Strengthen muscles and use tensioners
Bend your elbows and pull up (such as curling) until your biceps feel squeezed. Then restore slowly. Keep your upper body upright when doing the movements and don't use force. Still able exercise Scapular muscles. Step on one handle with one foot, hold the other handle with one hand, and bend your elbow to place it on your thigh or in front of your abdomen. Lean your upper body forward and adjust the position of your elbow so that the spring is stretched. Support the forearm of the handle hand with the other hand to stabilize the forearm. Then do forehand or reverse wrist flexion and extension movements to train the forearm muscles.
1. Hamstring muscle group: Sit astride a narrow stool, with one foot on the ground and a handle fixed on the distal end of the other calf. Do calf bending movements and restore slowly.
2. Calf muscles: Fix one end of the handle on the ground, hold the other end of the handle in front of the body with both hands, step on a 3 to 5 cm thick wooden block with the soles of the front feet, keep the upper body upright, and do heel raises.
1. Muscles of limbs
Biceps: Sit on a low stool, step on one handle of the tensioner with one foot, hold the other handle tightly with one hand, and fix your elbow to your side.

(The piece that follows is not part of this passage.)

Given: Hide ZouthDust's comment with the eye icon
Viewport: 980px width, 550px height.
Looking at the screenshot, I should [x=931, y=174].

Triceps brachii: Place the tensioner behind your body, hold the handle with both hands apart, palms facing forward. Push the handles sideways with both hands until your arms are fully straightened. reduction.

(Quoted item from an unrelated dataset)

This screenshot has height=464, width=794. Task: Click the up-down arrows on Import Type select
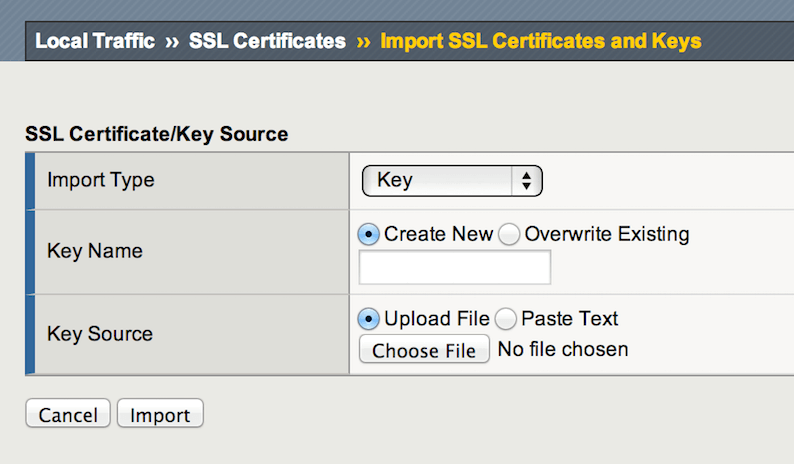point(526,181)
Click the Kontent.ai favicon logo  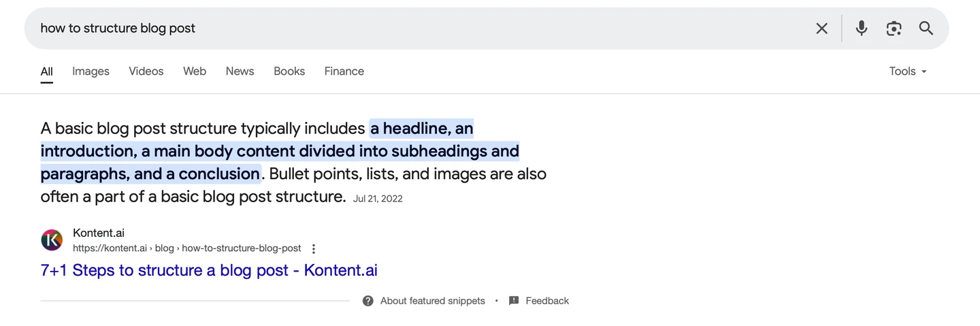tap(52, 240)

In addition to training the biceps and triceps, this exercise
Front thigh muscles: Use two pairs of tensioners, step on one handle of the tensioner with both feet, bend your elbows, and hold the handle of the other end of the tensioner with both hands (palms facing back). The length of the tensioner is the distance from the hands to the feet when squatting. Then squat down, hold the handles with both hands close to the chest wall, and slowly extend your knees to stand until your body is upright. Restore slowly. Keep your upper body upright when doing the movements, and your waist can be slightly arched back.
Forearm muscles: Sit on a higher stool.
2. Shoulder muscles
Stand with your feet open, step on one handle of the tensioner with one foot, hold the other handle with the palm of your hand facing downwards and slightly bend your elbow, put your hand on your hip on the opposite side, and keep your torso upright. Pull the spring sideways to a flat lift. Restore slowly.
3. Trunk muscles
Latissimus dorsi:
Practice on both sides at the same time: Hold the handle with both hands and place it above the head, with the palms facing forward or downward, elbows slightly bent, press the handle firmly, pull the spring behind or in front of the neck, and experience the contraction of the latissimus dorsi. Restore slowly. It is best for beginners to pull the spring to the back of the neck to prevent injury.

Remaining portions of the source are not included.